Maybe it's just having had 1 fairly chilled DC and my DC2 will turn out to be a felt-tip wielding ninja but I just don't get how this happens (especially when you've just spent £7k on a refurb and presumably have some interest in maintaining it. I've always kept crayons and felt tips firmly out of reach unless under supervision and as for sharpies, they are up there with bleach and scissors as complete no-goes.

MrsKoala · 08/01/2018 19:14

Well yes, quite where he foraged the Sharpie from is a mystery. I think he secretes them around the house. All the damage has been done by DS2, he is the most destructive (and loud) child anyone has ever met! He holds a new toy in his hand and just snaps it. Then seems really confused why it's broken.

It's hard keeping an eye on him all the time as i have a 5yo who has additional needs and breast fed baby.
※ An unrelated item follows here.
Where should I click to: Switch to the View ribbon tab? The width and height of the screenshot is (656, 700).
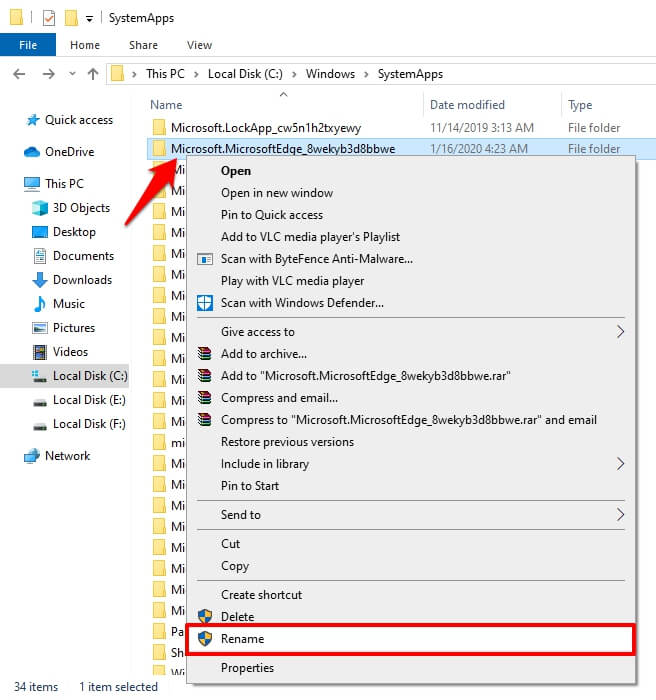click(199, 45)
You walk out of the room to load the washing machine and come back in to find him happily 'colouring the wall mummy' with a big beaming smile. He stopped so much now he's 3. But 2-3 was really hard.

MrsKoala · 08/01/2018 19:14

DS1 we couldn't get to even hold a pen!

skippykips · 08/01/2018 19:53

You have just described every morning with my almost 2 year old.
Mine headbutts anything hard (metal stair gates her favourite)

I give her empty cream bottles/tubs and let her play with them. A cotton pad so she can copy me, an empty roll on deodrant so she can pretend to put it on.

Nappy time is not even worth the hassle now, I let her run around the house without one on. I decided letting her think she has her own way whilst I am actually potty training is a win win!

My DD actually thanks us for putting her into time out and she will skip merrily into time out. (Supernanny come see if you can sort mine out)
I have raised my voice to her (I have 3 DDs and have never raised my voice to any of them so I thought she would be at least shocked) DD looked at me, lifted up her finger and told me 'bad Mummy'

I like to think DD is a normal 2 year old (she probably isn't) but I think most 2 year olds can make life pretty hard for us parents!
They grow out of it, I promise you. I hope!